No email is ever going to be perfect. Our preferences in communication will differ slightly from person to person. However, you’ll get an idea of best practices and some sparks of inspiration to move you forward in your email creation process. 

In the first installment in this series, I looked at a welcome email that was sent by a home health testing service called Thriva. The email was sent to accompany the test kit that the consumer would have received.

It was a beauty, full of very engaging .GIFs which showcased their creativity, marketing prowess and lined me up to complete my kit. But they didn’t get it all right… Take a look at my teardown here.

Today, we’re looking at not one but two welcome emails from a lovely little brand called Kidly. They make beautiful things for children - clothes, toys and more.

Their welcome emails stood out to me because they sent the initial welcome email from James, the Managing Director and a second from the brand.

We like this personal approach! 

If you’re anything like me, and love tangibility, you’ll find some inspiration and leave with either some robust email campaign ideas or some clear ways you could optimise your marketing emails, making them really shine, leading to more profitability from your marketing efforts. 

Ready for teardown numero dos?

Let’s jump in!

Three quick compelling things

1. The copy is disarming - the friendly tone  breaks down barriers and makes me feel confident to buy.

2. They’re simple and engaging in design - email one starts with a big lifestyle image and email two has lovely product shots that are well laid-out.

3. Email one is full of reasons to believe in the brand.

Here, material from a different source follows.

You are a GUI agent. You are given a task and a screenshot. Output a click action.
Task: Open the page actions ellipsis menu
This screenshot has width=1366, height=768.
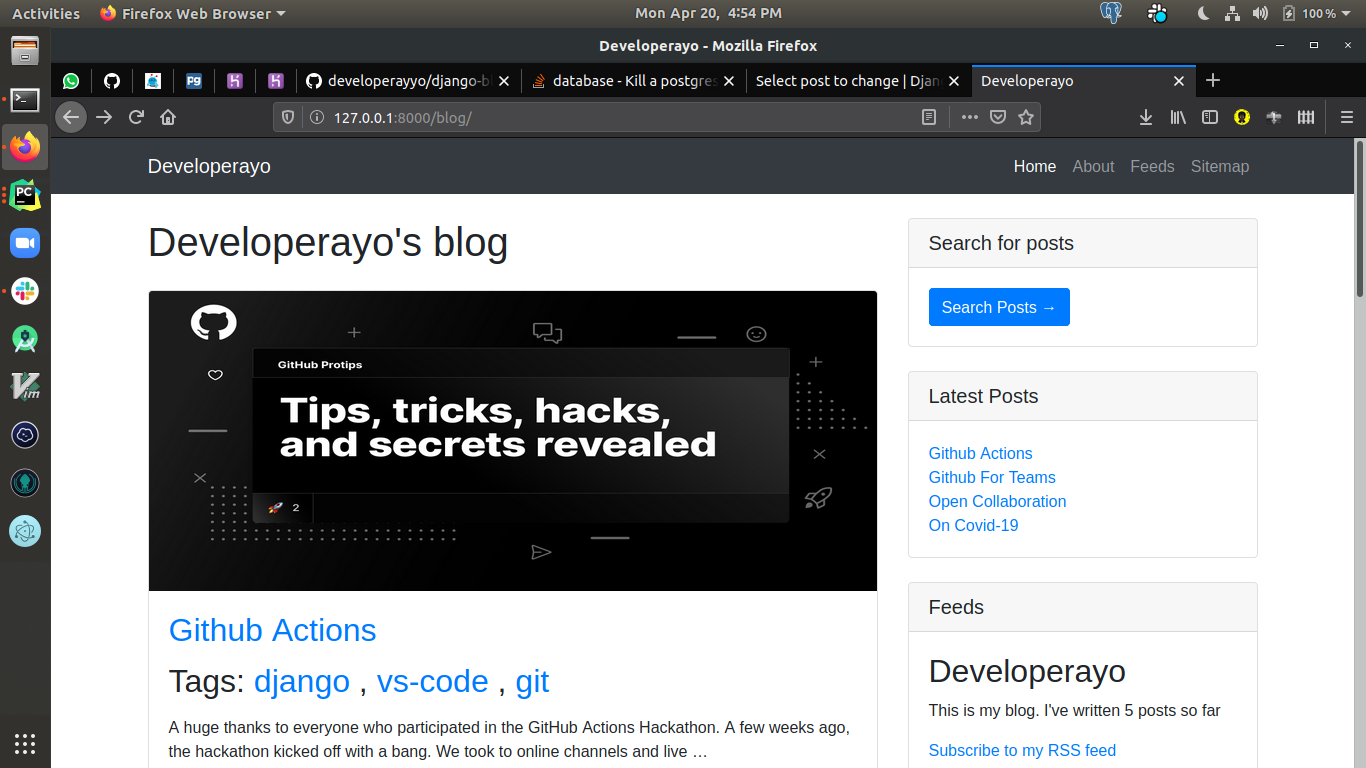(969, 117)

I felt very compelled to purchase… (and I did).

Show us the welcome emails! 

I signed up to emails from Kidly and the following is what I received over the next 3 days:

  • The first welcome email from ‘James’ was received immediately on signup.

  • The second welcome email was received 24 hours later.

  • The third email, received the day after the second welcome email, was a sales email.

I’m going to be looking at the first two emails in the welcome series. Let’s start with email one!

What makes this email compelling?

It’s a personal and genuine welcome email

I love that the sender of the email is ‘James from KIDLY’. Including both his name and the business name. 

Similar to that in the ‘from:’ field of the email makes me understand who James is immediately, and I felt more compelled to open the email because it was from a person, not the biz as a whole.

Inside the email, James has included a photograph of himself - excellent. 

The placement of the photograph is well thought out too. Placing it at the bottom of the email in his sign off is clever.  Consumers don’t really care who James is, it’s not important to them. So, it isn’t necessary to have multiple or higher up images of James - that would feel a bit ego-heavy to me. Sorry James 😝

He also has a hand-written signature. This is a really small thing, but adds so much more of a human feel. 

The lovely ‘Hello there’ at the top of the emails - I like it and I like that because it uses a background colour,  it merges with the image below it. This helps the email flow better in my opinion.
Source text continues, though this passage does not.